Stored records
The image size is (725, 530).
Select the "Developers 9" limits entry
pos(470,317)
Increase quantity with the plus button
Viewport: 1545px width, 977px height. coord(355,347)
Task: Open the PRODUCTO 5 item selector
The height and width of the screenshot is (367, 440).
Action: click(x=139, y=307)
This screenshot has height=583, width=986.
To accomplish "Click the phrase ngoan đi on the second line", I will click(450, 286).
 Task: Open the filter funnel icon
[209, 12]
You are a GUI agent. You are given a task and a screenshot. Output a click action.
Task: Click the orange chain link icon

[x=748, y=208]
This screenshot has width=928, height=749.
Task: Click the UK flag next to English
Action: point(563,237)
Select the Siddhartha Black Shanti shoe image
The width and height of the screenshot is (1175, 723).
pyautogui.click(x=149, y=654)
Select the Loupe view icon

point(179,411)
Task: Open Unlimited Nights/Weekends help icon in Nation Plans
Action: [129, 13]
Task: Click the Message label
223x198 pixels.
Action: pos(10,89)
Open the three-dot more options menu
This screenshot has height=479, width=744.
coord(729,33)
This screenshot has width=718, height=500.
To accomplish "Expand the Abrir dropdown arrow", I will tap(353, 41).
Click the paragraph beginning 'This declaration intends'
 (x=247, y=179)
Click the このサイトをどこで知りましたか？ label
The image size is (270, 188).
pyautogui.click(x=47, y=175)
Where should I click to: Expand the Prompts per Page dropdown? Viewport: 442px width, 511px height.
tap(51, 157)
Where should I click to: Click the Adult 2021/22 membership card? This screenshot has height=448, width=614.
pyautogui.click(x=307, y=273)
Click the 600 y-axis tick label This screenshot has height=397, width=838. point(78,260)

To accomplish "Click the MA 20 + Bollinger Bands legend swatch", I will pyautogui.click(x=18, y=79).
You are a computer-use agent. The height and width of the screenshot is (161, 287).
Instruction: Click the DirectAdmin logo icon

** About this task **
Restate every record word for word.

** Result for this exercise **
The image size is (725, 530).
Select the "Developers 9" limits entry
pos(470,317)
Increase quantity with the plus button
Viewport: 1545px width, 977px height. coord(355,347)
Task: Open the PRODUCTO 5 item selector
The height and width of the screenshot is (367, 440).
Action: click(x=139, y=307)
This screenshot has height=583, width=986.
To accomplish "Click the phrase ngoan đi on the second line", I will click(450, 286).
 Task: Open the filter funnel icon
[209, 12]
You are a GUI agent. You are given a task and a screenshot. Output a click action.
Task: Click the orange chain link icon

[x=748, y=208]
This screenshot has width=928, height=749.
Task: Click the UK flag next to English
Action: point(563,237)
Select the Siddhartha Black Shanti shoe image
The width and height of the screenshot is (1175, 723).
pyautogui.click(x=149, y=654)
Select the Loupe view icon

point(179,411)
Task: Open Unlimited Nights/Weekends help icon in Nation Plans
Action: [129, 13]
Task: Click the Message label
223x198 pixels.
Action: pos(10,89)
Open the three-dot more options menu
This screenshot has height=479, width=744.
coord(729,33)
This screenshot has width=718, height=500.
To accomplish "Expand the Abrir dropdown arrow", I will tap(353, 41).
Click the paragraph beginning 'This declaration intends'
 (x=247, y=179)
Click the このサイトをどこで知りましたか？ label
The image size is (270, 188).
pyautogui.click(x=47, y=175)
Where should I click to: Expand the Prompts per Page dropdown? Viewport: 442px width, 511px height.
tap(51, 157)
Where should I click to: Click the Adult 2021/22 membership card? This screenshot has height=448, width=614.
pyautogui.click(x=307, y=273)
Click the 600 y-axis tick label This screenshot has height=397, width=838. point(78,260)

To accomplish "Click the MA 20 + Bollinger Bands legend swatch", I will pyautogui.click(x=18, y=79).
You are a computer-use agent. The height and width of the screenshot is (161, 287).
Instruction: Click the DirectAdmin logo icon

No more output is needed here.